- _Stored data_
───

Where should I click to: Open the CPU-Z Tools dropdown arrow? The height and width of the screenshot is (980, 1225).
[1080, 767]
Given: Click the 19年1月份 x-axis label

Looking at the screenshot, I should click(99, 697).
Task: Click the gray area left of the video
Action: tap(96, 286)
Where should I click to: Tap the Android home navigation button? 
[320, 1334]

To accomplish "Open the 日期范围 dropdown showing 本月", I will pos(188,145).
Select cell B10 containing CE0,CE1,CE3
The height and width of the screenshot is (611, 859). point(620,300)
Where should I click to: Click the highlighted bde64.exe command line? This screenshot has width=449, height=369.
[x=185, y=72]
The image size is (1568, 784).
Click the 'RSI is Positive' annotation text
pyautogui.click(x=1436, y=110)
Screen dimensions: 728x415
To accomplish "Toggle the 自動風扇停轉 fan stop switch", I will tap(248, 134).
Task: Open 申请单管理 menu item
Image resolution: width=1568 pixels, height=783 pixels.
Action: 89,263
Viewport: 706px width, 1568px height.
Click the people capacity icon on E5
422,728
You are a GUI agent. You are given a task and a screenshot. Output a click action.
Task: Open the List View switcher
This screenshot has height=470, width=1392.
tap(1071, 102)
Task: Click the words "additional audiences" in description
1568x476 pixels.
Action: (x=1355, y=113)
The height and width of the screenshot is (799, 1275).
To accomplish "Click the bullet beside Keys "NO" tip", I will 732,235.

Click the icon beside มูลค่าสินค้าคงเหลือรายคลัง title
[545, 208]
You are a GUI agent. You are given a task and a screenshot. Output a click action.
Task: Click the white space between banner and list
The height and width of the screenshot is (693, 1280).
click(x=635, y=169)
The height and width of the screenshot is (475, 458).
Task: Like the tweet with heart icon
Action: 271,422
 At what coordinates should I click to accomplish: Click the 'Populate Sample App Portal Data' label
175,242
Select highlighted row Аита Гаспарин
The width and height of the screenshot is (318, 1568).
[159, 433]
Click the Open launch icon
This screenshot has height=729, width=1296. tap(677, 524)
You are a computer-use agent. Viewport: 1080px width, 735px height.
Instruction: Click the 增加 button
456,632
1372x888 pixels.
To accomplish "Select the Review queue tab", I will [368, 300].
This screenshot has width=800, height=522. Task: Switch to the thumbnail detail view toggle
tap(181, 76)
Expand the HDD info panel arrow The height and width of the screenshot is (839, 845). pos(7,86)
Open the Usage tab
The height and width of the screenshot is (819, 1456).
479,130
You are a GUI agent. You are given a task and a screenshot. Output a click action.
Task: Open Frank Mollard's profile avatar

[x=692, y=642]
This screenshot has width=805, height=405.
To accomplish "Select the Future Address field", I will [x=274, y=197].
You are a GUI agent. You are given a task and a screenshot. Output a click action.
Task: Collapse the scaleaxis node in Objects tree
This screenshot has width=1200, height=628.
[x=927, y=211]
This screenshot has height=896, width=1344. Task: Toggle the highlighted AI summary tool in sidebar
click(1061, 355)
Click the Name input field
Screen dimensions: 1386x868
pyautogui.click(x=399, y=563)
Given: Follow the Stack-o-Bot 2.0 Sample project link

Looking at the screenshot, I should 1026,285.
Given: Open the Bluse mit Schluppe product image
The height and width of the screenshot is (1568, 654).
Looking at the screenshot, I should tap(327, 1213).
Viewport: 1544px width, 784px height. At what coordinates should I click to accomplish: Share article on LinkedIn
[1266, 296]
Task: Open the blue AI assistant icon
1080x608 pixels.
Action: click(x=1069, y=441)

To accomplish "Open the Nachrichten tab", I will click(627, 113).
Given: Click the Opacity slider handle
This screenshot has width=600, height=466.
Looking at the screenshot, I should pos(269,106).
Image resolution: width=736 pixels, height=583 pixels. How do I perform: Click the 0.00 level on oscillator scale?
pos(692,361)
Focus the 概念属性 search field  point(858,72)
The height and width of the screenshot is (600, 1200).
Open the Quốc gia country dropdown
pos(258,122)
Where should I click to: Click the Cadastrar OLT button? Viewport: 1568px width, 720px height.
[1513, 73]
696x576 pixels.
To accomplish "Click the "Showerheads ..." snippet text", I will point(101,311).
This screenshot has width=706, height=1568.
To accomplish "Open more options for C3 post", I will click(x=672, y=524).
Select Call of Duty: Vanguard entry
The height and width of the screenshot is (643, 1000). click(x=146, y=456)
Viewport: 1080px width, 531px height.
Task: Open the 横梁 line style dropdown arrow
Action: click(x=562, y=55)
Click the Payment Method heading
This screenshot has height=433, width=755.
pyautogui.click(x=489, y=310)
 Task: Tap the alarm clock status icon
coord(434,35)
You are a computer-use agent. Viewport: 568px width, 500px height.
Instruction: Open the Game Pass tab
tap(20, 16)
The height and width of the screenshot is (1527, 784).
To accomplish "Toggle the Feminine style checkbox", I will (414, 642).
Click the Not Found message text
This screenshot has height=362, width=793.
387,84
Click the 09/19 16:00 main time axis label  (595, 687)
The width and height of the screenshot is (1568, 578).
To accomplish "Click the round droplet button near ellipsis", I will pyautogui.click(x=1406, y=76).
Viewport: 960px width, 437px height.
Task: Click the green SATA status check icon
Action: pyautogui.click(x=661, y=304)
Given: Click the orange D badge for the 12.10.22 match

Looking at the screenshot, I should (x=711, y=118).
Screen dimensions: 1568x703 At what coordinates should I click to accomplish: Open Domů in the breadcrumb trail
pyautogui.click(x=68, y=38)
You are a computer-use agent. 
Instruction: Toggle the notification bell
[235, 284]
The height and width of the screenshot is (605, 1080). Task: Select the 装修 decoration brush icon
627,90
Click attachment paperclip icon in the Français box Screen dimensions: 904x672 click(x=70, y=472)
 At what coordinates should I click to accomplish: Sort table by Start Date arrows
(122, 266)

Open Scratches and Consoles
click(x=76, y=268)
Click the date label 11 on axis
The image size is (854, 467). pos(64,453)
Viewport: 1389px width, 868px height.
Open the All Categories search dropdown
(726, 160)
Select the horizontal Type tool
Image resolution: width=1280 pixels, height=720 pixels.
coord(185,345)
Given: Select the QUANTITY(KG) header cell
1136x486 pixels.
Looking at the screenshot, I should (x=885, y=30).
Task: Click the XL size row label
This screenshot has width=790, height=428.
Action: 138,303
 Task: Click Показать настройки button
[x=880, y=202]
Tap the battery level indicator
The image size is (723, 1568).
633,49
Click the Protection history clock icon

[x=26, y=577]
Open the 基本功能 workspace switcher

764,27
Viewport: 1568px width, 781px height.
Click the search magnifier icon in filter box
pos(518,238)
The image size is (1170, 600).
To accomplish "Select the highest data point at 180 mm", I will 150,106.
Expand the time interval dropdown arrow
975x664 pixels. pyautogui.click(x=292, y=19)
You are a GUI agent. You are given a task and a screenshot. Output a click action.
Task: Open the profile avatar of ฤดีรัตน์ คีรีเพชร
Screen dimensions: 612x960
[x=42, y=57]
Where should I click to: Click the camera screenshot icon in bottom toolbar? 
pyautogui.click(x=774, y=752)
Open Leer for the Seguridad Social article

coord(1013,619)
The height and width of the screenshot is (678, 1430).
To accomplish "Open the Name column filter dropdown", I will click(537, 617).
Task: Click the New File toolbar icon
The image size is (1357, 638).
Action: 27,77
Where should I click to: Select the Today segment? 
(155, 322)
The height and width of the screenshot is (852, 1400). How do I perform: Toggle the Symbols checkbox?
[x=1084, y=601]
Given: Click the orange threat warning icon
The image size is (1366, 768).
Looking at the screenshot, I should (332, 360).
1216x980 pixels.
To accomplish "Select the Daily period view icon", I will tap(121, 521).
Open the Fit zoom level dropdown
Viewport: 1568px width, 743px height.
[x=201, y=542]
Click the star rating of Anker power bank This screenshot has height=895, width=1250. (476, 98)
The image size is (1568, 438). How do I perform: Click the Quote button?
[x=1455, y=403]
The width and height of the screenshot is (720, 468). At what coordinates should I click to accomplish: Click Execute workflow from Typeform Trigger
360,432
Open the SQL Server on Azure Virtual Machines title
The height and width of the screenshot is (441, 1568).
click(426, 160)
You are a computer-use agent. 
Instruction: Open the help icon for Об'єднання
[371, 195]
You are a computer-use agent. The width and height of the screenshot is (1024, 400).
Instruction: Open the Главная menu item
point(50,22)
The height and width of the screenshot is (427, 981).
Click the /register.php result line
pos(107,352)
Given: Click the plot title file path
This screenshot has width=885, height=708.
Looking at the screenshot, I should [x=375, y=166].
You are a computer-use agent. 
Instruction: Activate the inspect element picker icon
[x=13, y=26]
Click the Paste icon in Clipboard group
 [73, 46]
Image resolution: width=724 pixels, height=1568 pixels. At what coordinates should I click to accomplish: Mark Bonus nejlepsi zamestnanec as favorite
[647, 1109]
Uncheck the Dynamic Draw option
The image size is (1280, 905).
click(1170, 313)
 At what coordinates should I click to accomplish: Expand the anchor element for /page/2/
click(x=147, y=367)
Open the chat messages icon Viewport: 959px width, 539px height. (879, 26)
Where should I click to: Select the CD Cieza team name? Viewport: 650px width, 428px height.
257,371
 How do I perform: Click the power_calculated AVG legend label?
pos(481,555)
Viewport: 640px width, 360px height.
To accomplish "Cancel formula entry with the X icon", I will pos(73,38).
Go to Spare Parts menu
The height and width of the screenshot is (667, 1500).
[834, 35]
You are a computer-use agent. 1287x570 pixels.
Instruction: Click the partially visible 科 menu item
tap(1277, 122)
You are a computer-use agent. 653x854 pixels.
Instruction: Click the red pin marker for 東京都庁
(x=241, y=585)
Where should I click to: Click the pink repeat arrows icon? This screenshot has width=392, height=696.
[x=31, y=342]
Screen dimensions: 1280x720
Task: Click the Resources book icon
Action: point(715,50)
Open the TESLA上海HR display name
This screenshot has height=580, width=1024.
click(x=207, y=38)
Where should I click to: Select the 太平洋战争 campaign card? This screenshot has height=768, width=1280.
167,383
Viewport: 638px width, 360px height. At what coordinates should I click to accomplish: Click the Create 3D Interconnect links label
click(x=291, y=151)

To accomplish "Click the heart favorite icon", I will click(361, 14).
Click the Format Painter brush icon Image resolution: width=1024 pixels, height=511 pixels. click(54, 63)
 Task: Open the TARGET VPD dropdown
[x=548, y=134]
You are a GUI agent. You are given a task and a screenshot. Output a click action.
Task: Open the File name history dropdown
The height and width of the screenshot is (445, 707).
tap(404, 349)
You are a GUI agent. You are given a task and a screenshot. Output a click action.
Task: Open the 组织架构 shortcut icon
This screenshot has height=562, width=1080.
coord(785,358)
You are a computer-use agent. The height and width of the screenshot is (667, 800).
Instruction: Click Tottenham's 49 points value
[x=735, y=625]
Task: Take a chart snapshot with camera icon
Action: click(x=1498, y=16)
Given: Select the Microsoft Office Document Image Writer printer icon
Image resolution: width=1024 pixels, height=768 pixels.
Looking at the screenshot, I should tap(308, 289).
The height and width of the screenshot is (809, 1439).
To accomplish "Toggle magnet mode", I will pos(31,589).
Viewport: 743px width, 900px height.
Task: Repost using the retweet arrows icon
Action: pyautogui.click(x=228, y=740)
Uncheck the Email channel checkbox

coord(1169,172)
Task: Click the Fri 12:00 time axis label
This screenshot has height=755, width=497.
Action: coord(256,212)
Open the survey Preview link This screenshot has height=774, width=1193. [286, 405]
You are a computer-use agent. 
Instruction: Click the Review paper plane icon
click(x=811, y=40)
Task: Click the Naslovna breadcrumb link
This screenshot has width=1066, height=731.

───

- _What you are asked to do_
In the entries above, the lines from the one bearing "The height and width of the screenshot is (1527, 784)." up to and including the one bearing "Click the 09/19" should be transcribed exactly; no other line is wanted.

- _Task answer_
The height and width of the screenshot is (1527, 784).
To accomplish "Toggle the Feminine style checkbox", I will (414, 642).
Click the Not Found message text
This screenshot has height=362, width=793.
387,84
Click the 09/19 16:00 main time axis label  (595, 687)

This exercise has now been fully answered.